Exercise instructions: Please restate word for word the lines of the entries below from the one with "The height and" to the one with "This screenshot has", inclusive, and leave out every picture.

Source material:
-*-*-

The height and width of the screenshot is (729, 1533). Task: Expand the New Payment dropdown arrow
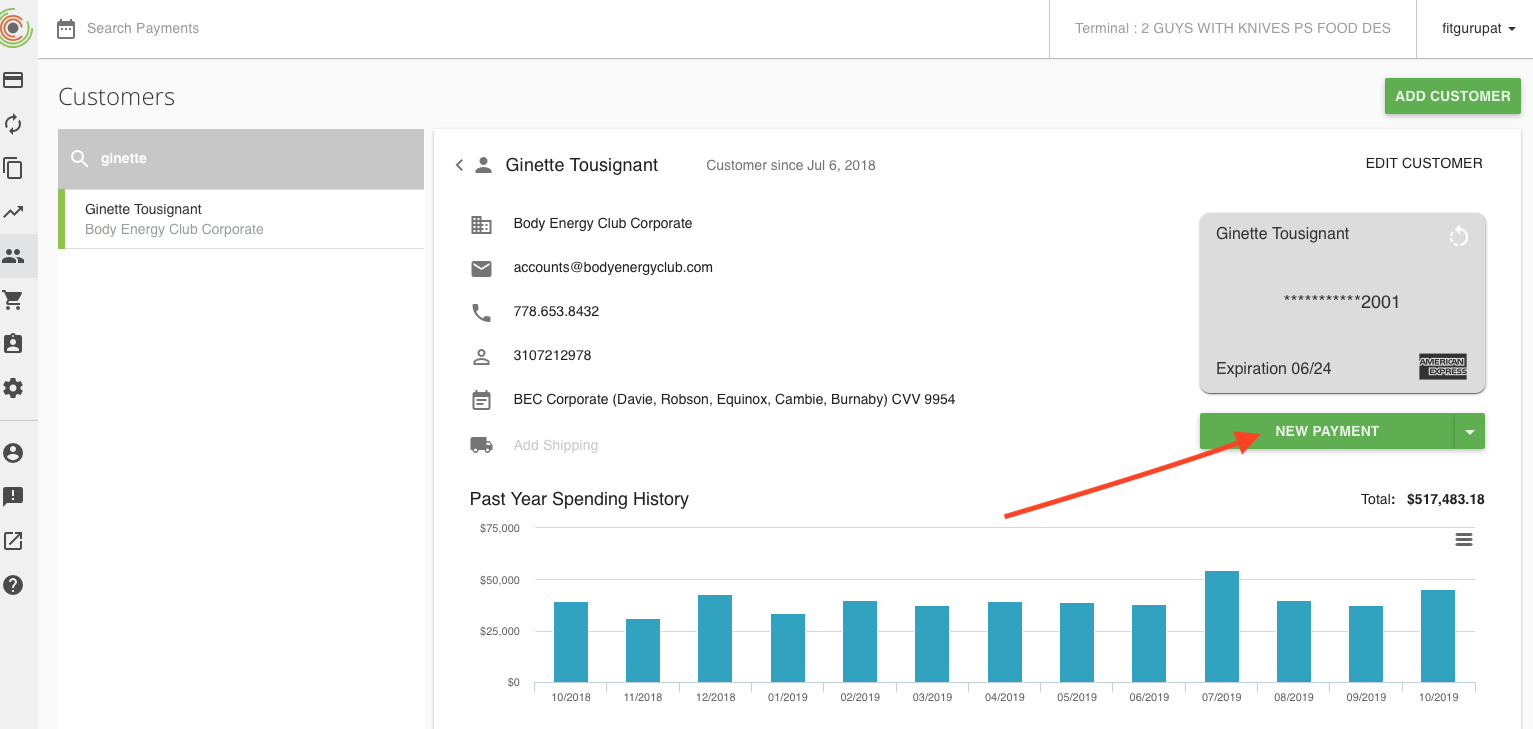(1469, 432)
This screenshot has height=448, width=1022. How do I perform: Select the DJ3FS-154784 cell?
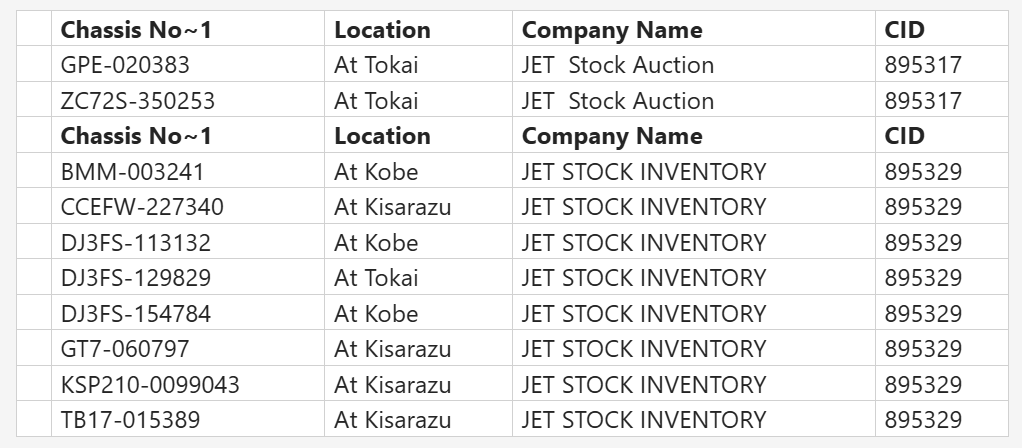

-*-*-

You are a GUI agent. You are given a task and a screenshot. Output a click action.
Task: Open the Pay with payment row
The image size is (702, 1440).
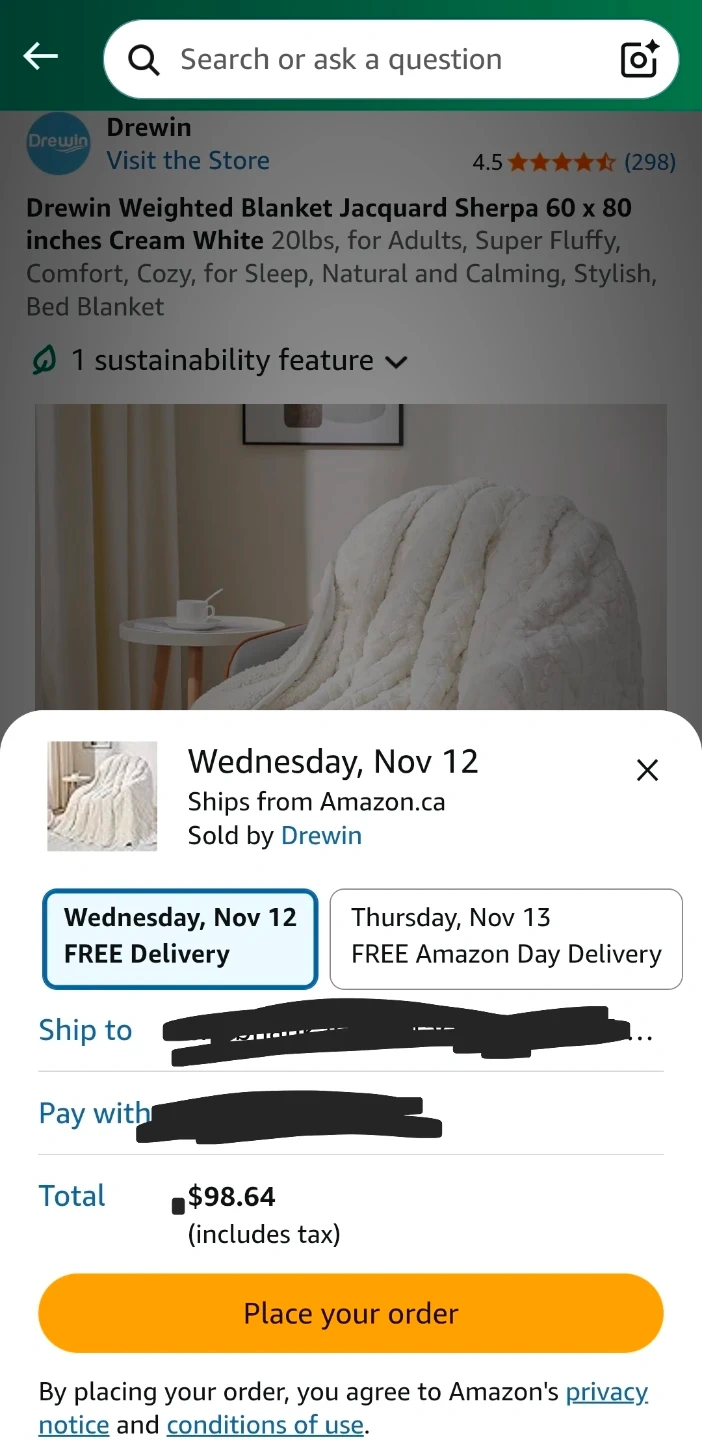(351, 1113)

-*-*-

Your response:
The height and width of the screenshot is (729, 1533). Task: Expand the New Payment dropdown arrow
(1469, 432)
This screenshot has height=448, width=1022. How do I perform: Select the DJ3FS-154784 cell?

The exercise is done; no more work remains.